Anthony Guerra on InformationWeek Healthcare discusses some of the issues and the challenges around bringing in an agency such as the FDA. I should avoid the politics, and instead focus at the key issues that need to be covered:
- Setting standards for privacy and security of health information
- Providing a control framework around the different transactions and business processes related to health data
- Setting standards for availability of data (including disaster recovery, business continuity and even escrow scenarios), to ensure 100,000 health records don't just go 'offline'
- Identifying and enforcing the quality of information, and highlighting substandard information for future clean-up, or at least careful scrutiny at the time of use
- Providing a way to identify the experience and expertise of doctors adding information to a file, to enable the validity of data to be easily identified
- Developing a framework for better sharing of only relevant information with different consumers
- Enabling anonymous data mining by researchers
- Setting boundaries for insurer access to information, especially in organizations where insurance and delivery of health services fall under a single corporate umbrella
- Managing the certification of systems
- Handling issues and failures in controls and security
The reality of the situation is that there is much more to electronic health records than just privacy and security.
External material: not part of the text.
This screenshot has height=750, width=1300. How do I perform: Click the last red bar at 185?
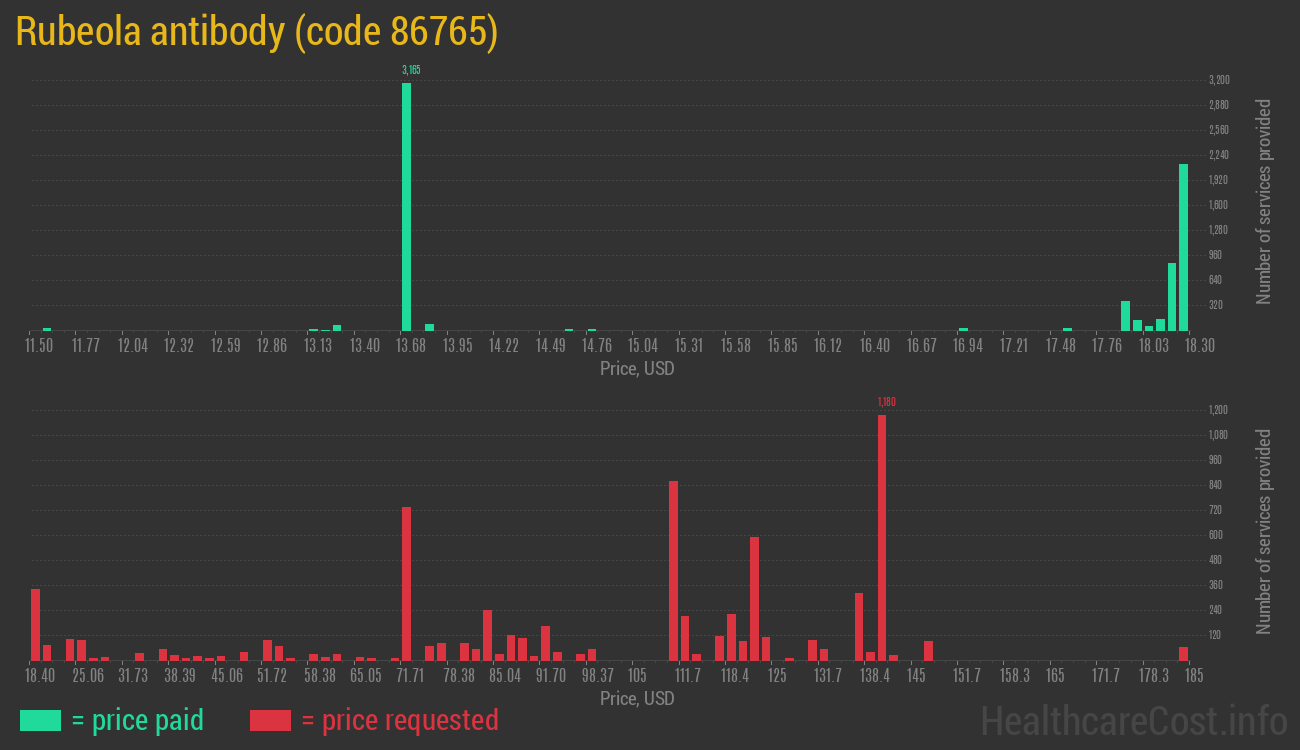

Once records are available, the many transactions and processes associated with them, some old (create a new patient, add an event to the history) and some new (handle a request for access to information, transfer custody of records to another organization), will start to fall under the same banner. It is a times like this that the FDA, with its history of managing the processes and controls of drug approvals, can offer some good background. There are times when other organizations are more used to working in the actual environment of health care providers.
There are challenges around formalizing the new 21st century approach to health records, but I wonder how long we should see the Office of the National Coordinator for Health IT (ONC), FDA Centers for Medicare and Medicaid Services (CMS) and others getting dragged in and out of the frame for being the 'regulator'. What is needed is someone who can coordinate the formulation of best practices from inside and outside the industry into a meaningful and less than 600 page definition that can be followed by software vendors, systems integrators and health information consumers alike. Then we can decide who should police it.